For the next 30 hours, O'Neill and his shipmates were in row boats, picking up survivors and bodies.
"At 7:30 a.m., I was a 16 1/2 year-old boy. At 8:30 a.m., I was a 16 1/2-year-old man. You grew up fast, believe me," O'Neill said.
There was a big fuel depot nearby that the Japanese passed up to attack battleships, cruisers and destroyers, he said.
Historians believe that if the Japanese had launched a third wave of planes and hit the fuel depot and other port infrastructure, America's ability to strike back might have been even more seriously compromised.
"At Pearl Harbor, we came close to flying the Japanese flag. But we recuperated and reorganized. There were a bunch of guys there who were gung-ho and loved their freedom. They fought for it," he said.
At war's end, he was in a submarine in Tokyo Bay after having torpedoed a Japanese tanker earlier in the day.
"We had Japan completely surrounded by submarines, and nothing could get in or get out," he said.
Until recent years, O'Neill returned to Pearl Harbor annually to pay tribute to those who lost their lives there.
"But I can't make the trip any more," said O'Neill, who is often seen these days riding through his neighborhood in a motorized wheelchair, with his little dog Khaki in his lap.
"We used to have Pearl Harbor survivor chapters, but they have all dissolved," he said.

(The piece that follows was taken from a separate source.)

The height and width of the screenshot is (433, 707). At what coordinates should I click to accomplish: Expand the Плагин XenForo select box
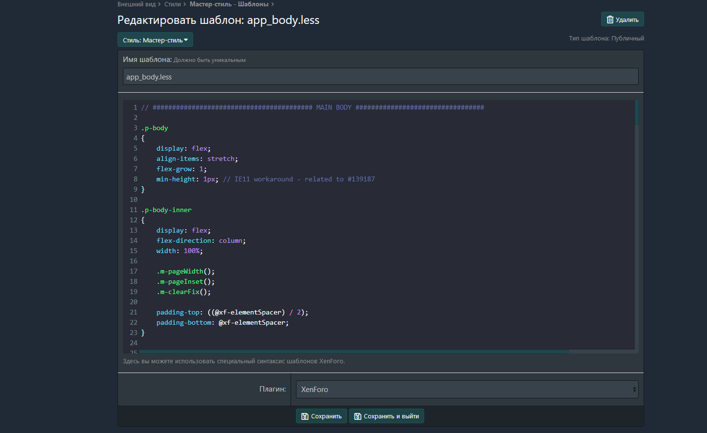pyautogui.click(x=467, y=390)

With the passing of so many Pearl Harbor survivors, O'Neill worries that the surprise attack will be forgotten.
"I called a school the other day and asked what they were doing on Monday. They said what's Monday?" O'Neill said of the 74th anniversary of the attack on Pearl Harbor.
More at the top of the mind for the American public is the terrorist attacks of Sept. 11, 2001.
But even memories of 9/11 are fading.
"It will be like this for 9/11, too. We are not safe from attack. It can happen," he said.
For this year's anniversary, O'Neill plans to attend a Pearl Harbor memorial dinner 4-7 p.m. Monday at The Law Place, 2445 Fruitville Road, Sarasota.